* BEGIN Data lines *

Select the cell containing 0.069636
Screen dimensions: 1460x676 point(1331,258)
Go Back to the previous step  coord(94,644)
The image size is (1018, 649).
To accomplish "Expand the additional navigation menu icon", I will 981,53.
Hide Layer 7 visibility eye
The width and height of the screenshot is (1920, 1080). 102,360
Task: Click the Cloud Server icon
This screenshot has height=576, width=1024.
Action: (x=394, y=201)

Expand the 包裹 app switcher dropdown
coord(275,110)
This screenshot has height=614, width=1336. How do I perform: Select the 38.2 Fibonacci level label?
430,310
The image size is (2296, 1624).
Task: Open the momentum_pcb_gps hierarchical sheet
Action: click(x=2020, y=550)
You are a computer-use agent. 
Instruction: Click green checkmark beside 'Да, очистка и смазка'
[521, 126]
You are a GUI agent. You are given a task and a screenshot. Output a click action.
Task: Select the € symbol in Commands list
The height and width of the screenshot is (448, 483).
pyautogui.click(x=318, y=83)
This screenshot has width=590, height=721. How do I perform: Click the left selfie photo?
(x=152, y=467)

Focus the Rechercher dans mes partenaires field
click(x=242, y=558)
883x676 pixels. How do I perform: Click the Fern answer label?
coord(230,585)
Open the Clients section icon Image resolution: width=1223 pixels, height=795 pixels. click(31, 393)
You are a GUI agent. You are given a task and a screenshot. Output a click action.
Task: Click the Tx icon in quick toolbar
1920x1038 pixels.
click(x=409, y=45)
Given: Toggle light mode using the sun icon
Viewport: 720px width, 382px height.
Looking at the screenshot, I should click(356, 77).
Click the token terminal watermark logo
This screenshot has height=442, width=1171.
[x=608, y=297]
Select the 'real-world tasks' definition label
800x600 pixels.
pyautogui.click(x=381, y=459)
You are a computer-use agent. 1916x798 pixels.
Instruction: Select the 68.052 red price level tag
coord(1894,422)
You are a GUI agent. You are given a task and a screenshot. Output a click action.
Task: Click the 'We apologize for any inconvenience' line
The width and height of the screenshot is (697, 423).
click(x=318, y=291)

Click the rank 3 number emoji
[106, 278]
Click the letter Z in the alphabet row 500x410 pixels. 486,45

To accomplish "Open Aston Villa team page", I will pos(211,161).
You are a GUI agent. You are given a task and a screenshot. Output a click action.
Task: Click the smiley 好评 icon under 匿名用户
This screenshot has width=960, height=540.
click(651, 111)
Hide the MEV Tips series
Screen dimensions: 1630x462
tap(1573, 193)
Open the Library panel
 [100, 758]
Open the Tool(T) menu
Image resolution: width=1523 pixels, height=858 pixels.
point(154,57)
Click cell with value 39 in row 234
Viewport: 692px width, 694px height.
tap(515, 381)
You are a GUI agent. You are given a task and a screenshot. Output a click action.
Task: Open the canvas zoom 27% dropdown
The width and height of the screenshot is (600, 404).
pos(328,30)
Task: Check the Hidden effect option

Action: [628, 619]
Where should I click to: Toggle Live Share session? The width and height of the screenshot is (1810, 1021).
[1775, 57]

* END Data lines *

### Exercise aim
Copy the data above word for word, starting at the line containing "Given: Toggle light mode using the sun icon" and ending at the line containing "coord(1894,422)", with both of those lines included.

### Task solution
Given: Toggle light mode using the sun icon
Viewport: 720px width, 382px height.
Looking at the screenshot, I should click(356, 77).
Click the token terminal watermark logo
This screenshot has height=442, width=1171.
[x=608, y=297]
Select the 'real-world tasks' definition label
800x600 pixels.
pyautogui.click(x=381, y=459)
You are a computer-use agent. 1916x798 pixels.
Instruction: Select the 68.052 red price level tag
coord(1894,422)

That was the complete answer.